Caladia et Resplandor, les petits nouveaux
C’est certain, le concept store catholique fait des émules. Le mois d’octobre 2021 a vu émerger deux nouveaux acteurs sur ce marché de niche : Caladia, dont le nom évoque une plante aussi surnommée "le cœur de Jésus", marque de textiles et de papeterie puisant son identité dans la foi chrétienne, et Resplandor, boutique spécialisée dans des objets de déco inspirés des ex-voto. La crise sanitaire et les confinements successifs liés au Covid ne sont pas étrangers à une demande qui visiblement ne cesse de croître. Un désir de spiritualité, une quête de sens, un retour aux racines chrétiennes, se font clairement sentir. "La période de Covid a fait naître des questions, a réveillé chez certains un besoin de se recentrer sur l’essentiel, et de s’appuyer sur l’espérance chrétienne qui réchauffe le cœur", abonde Armelle Pecqueriaux. Un engouement pour les objets religieux observé également par Diane de Langalerie et Emilie Broders.
Si les boutiques cathos se multiplient, en raison d'une demande accrue, leur positionnement reste bien marqué. Les nouveaux acteurs sont de toutes petites structures, qui ne s’éparpillent pas. Resplandor est positionné uniquement sur les ex-voto, très tendance actuellement. Quant à Caladia, dont chaque collection est pensée au fil du calendrier liturgique et déclinée autour d’une fleur, ses produits phares sont les langes de bébé aux imprimés clairement catho (agneaux ou symboles mariaux), et les sweats pour les femmes.
La collection Pluie de roses, agrémentée de broderies fleuries et inspirée de sainte Thérèse, a connu un début très encourageant : "Nous avons écoulé l’intégralité de nos sweats en trois semaines", se félicite Geneviève de Besombes, cofondatrice, avec Alix Pichelin, une amie d’enfance, de Caladia. Prochain produit lancé par la marque : une collection limitée de poupées de tissus à l'effigie de la Vierge Marie et de sainte Thérèse.
J’ai vu la Vierge, Boncœurs, de la mode ou un acte de foi ?
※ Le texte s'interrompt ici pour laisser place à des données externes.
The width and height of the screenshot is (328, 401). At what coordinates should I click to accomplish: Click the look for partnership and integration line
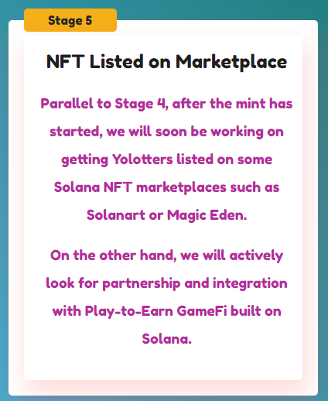pyautogui.click(x=166, y=283)
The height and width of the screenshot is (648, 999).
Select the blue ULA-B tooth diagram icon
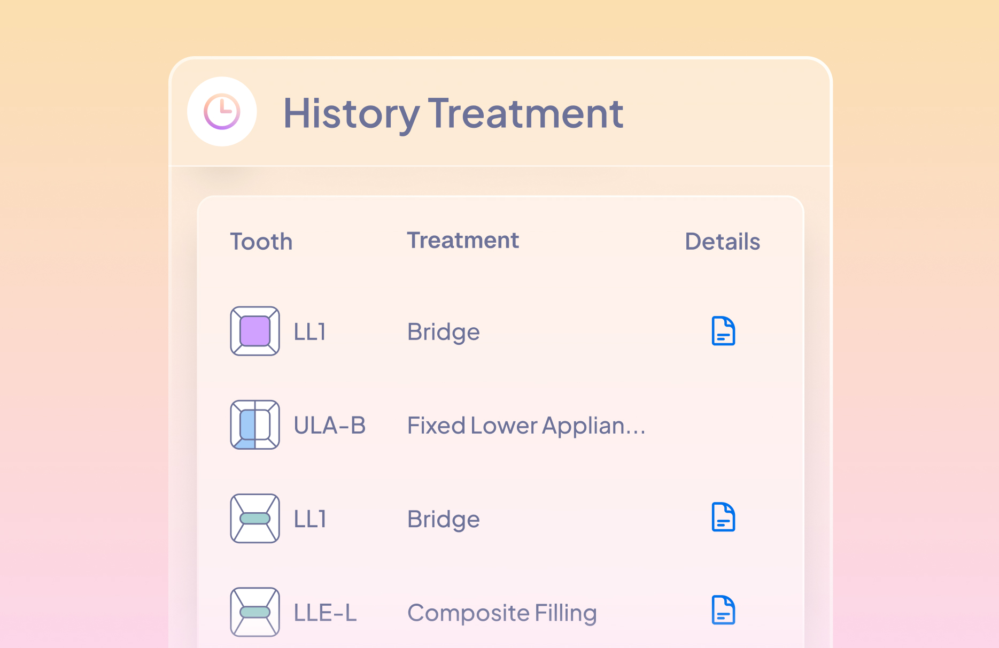[x=255, y=425]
Fait intéressant, il n’y pas que les catholiques convaincus et pratiquants qui lancent des marques ou des produits connotés cathos. D’autres enseignes se saisissent également de l’attrait actuel pour le spirituel, et font côtoyer grigris et ex-voto, Vierge Marie et cartomancie. Ainsi, la marque lyonnaise Boncœurs, créée par deux sœurs en 2018, propose des objets de déco et notamment des ex-voto, inspirés de l’art religieux mais aussi de la spiritualité indienne. A Marseille, l’e-shop J’ai vu la Vierge, lancé en 2018 également, commercialise, aux côtés de statuettes de Marie déclinées dans des couleurs flashy, des bougies "oracle tarot de Marie" dévoilant des messages secrets...
Certaines marques se risquent donc à mélanger religion et superstition, et touchent ainsi un public plus large que les seuls catholiques pratiquants. Une clientèle sensible à une pratique plus populaire de la religion, mise en lumière par l’enquête de l’Ifop pour Mission : 53% des baptisés qui se déclarent non croyants reconnaissent néanmoins allumer des cierges dans les églises. Une tendance accompagnée d'une vraie demande, qui donne lieu à l’émergence de boutiques d’objets religieux très éclectiques.